▶ **Assignment**: Copy out the passage on Kiehl's chemical garden from "(As Kiehl describes" to "where—it starts growing.", changing "pellet" to "bead" throughout.

▶ **Reading passage**:
The solution Kiehl is working with is a strongly basic solution of sodium hydroxide (lye) and sodium carbonate. To that, he’s adding a pellet of aluminum chloride (a salt). As the pellet reacts with the solution it forms a gel of aluminum hydroxide and aluminum carbonate. At this point, it is important to point out that, until now, scientists didn’t know that aluminum carbonate even existed!
(As Kiehl describes what happens next, this sudden chemical find seems somehow beside the point. Just another day at the lab?)
His garden grows thusly: The pellet, upon hitting the solution and sinking to the bottom of his flask, starts to bubble carbon dioxide and starts forming its gel coating (made up in part of the heretofore unknown aluminum carbonate). The bubbles change the buoyancy of the pellet causing it to rise back to the surface of the solution, where—it starts growing.
As the pellet sits on the surface, long stalactites start forming on its underside. As those tendrils approach the bottom of the flask, more bubbles form and the change in buoyancy floats them back to the surface. From those noodles now lying on the surface, more stalactites form, reaching for the bottom once again as they create their curtain.

▶ **Data supplied**:
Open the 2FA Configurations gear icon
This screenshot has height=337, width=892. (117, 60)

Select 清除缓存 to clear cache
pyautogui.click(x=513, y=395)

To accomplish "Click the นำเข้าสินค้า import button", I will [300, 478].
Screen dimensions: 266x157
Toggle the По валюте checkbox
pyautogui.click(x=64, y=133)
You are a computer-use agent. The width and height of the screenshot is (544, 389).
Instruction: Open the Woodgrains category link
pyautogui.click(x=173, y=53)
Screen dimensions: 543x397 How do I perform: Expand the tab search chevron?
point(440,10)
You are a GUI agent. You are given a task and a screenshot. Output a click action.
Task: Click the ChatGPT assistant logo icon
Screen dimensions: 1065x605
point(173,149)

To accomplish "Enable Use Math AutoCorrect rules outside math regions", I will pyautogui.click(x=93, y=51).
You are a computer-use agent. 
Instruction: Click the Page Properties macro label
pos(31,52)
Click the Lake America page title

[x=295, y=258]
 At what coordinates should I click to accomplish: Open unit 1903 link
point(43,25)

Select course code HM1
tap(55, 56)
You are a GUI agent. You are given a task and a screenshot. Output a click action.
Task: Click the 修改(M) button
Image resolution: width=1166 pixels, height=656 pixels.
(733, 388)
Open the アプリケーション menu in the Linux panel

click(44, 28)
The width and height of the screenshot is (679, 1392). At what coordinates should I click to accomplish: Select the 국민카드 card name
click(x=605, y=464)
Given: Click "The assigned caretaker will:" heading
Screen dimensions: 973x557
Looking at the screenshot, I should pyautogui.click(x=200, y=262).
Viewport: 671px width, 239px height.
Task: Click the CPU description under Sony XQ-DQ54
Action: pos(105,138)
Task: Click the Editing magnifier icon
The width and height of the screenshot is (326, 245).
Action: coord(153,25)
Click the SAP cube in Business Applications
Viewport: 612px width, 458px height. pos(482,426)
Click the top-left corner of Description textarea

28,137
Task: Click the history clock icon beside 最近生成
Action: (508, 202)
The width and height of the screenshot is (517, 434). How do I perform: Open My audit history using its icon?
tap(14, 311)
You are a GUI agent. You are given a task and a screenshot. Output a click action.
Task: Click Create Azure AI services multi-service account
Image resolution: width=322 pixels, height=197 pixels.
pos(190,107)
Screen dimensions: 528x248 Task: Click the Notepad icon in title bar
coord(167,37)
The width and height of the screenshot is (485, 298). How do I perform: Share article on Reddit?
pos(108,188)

▶ **Exercise result**:
(As Kiehl describes what happens next, this sudden chemical find seems somehow beside the point. Just another day at the lab?)
His garden grows thusly: The bead, upon hitting the solution and sinking to the bottom of his flask, starts to bubble carbon dioxide and starts forming its gel coating (made up in part of the heretofore unknown aluminum carbonate). The bubbles change the buoyancy of the bead causing it to rise back to the surface of the solution, where—it starts growing.